Ma non solo: a ottobre 2016, il passaggio dell’uragano Matthew causò 603 vittime nel continente americano, di cui 546 solamente ad Haiti. Nel Paese quasi un milione e mezzo di persone finirono in stato di necessità, e 175 mila persero la casa. I feriti furono 439, i dispersi 128: secondo il governo, il tifone causò danni per 1,9 miliardi di dollari.
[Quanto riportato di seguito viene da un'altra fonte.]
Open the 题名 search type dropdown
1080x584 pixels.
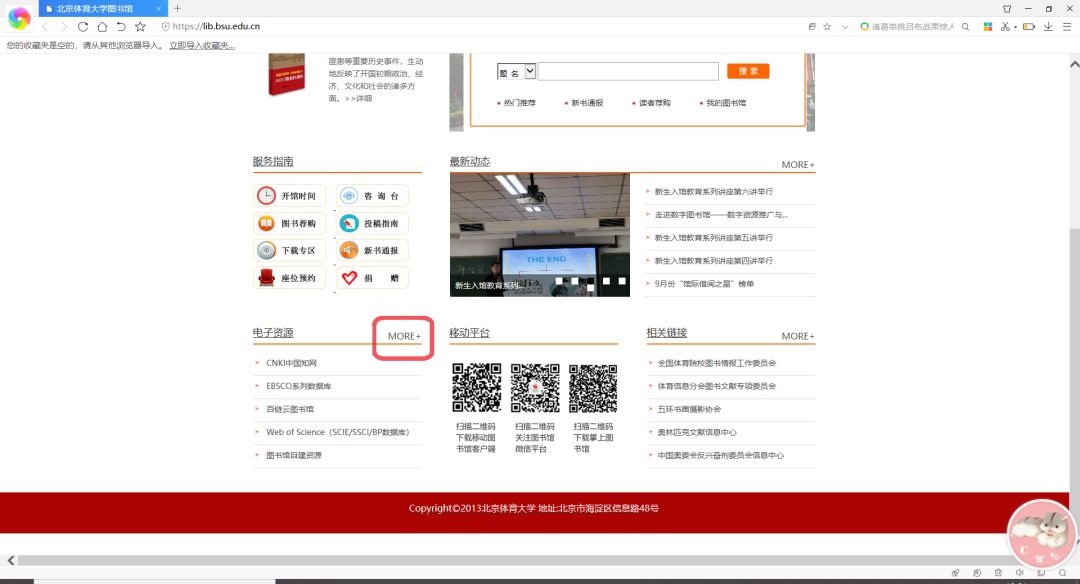(x=530, y=71)
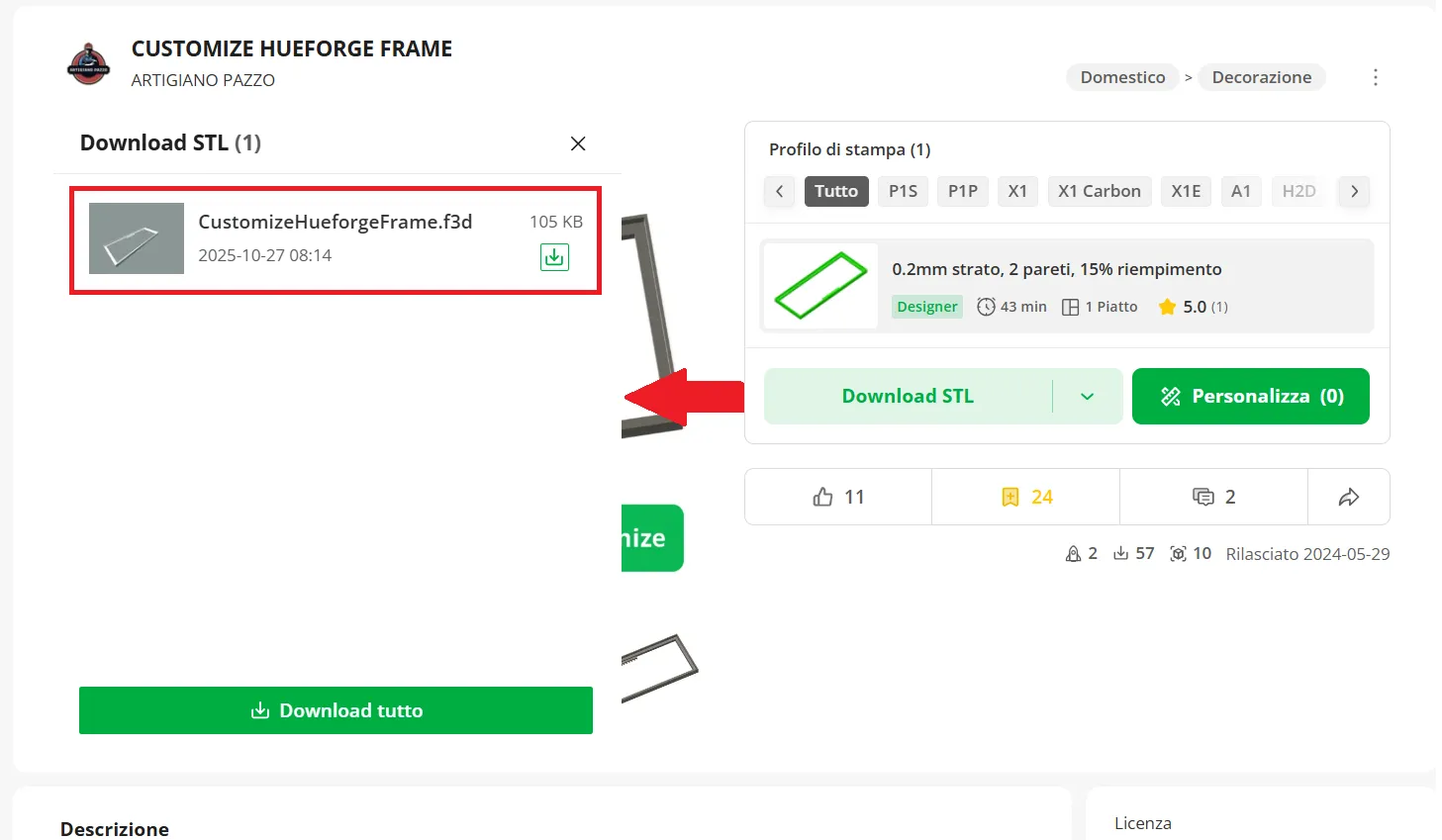Filter print profiles by A1
The image size is (1442, 840).
click(1241, 191)
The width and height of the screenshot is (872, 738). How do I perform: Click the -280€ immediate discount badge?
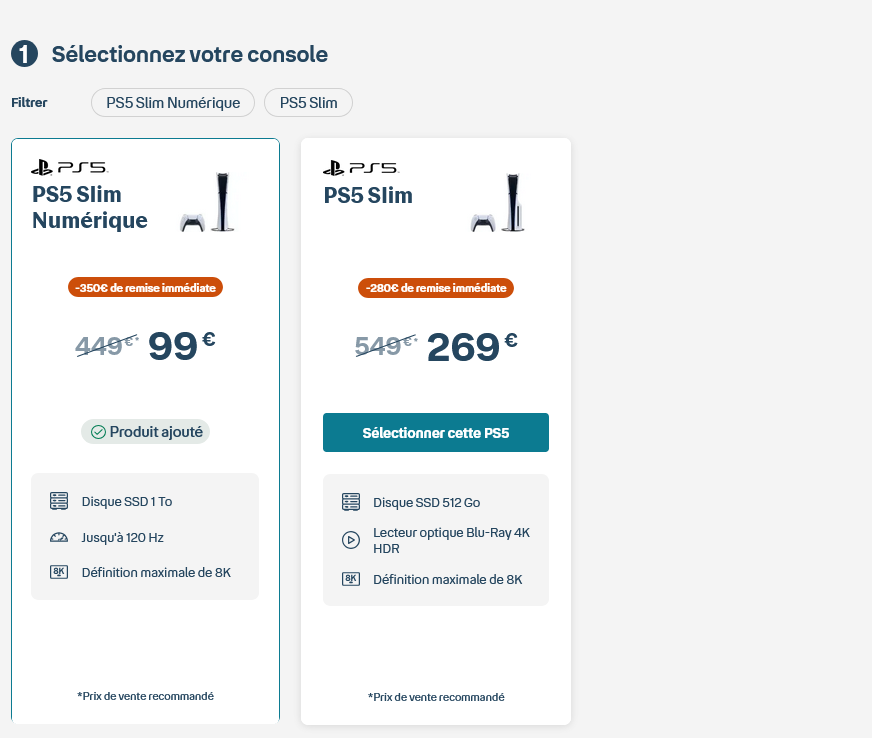(436, 288)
Haiti e l’epidemia di colera portata dai caschi blu
Nell’ottobre 2010, pochi mesi dopo il terremoto, nel Paese scoppiò una violentissima epidemia di colera che uccise 10 mila persone. Era da praticamente un secolo che ad Haiti non si verificava un’esplosione della malattia così grave, con circa 800 mila persone contagiate. Ed era da 50 anni che non venivano rintracciati casi di colera. In molti, vista la situazione disastrosa degli ospedali, non riuscirono nemmeno a ricevere le cure. A causare l’epidemia, però, non furono le scarse condizioni igieniche del Paese, ma l’arrivo dal Nepal di 454 caschi blu dell’Onu nel paesino di Mirebalais, nelle cui vicinanze scorre il fiume Meille. Gli scarichi dell’accampamento delle Nazioni Unite fluivano proprio nel corso d’acqua, usato dall’intera comunità. Il primo caso di colera si verificò a ottobre. Senza sapere cosa fosse successo, nel villaggio si continuò a usare l’acqua del fiume.
Anche il Nepal, all’epoca, era alle prese con un’epidemia di colera e quando venne scoperta la correlazione tra i Paesi, i parenti delle vittime haitiane iniziarono a chiedere giustizia e risarcimenti. Le Nazioni Unite hanno sempre risposto picche, e i ricorsi presentati sono sempre stati respinti. Almeno fino al 2016, quando il segretario uscente Ban Ki-Moon ammise che l’Onu «non aveva fatto abbastanza riguardo al colera e alla sua diffusione ad Haiti». «Siamo profondamente dispiaciuti del nostro ruolo», aggiunse. Lo stesso anno fu pubblicato un rapporto – uscito sul New York Times – in cui venivano delineate con precisione le responsabilità dell’organizzazione nell’epidemia che «non sarebbe scoppiata se non fossero intervenute le Nazioni Unite». L’Onu non ha riconosciuto risarcimenti, ma ha messo in piedi un pacchetto di aiuti umanitari per provare a superare l’epidemia. Troppo poco.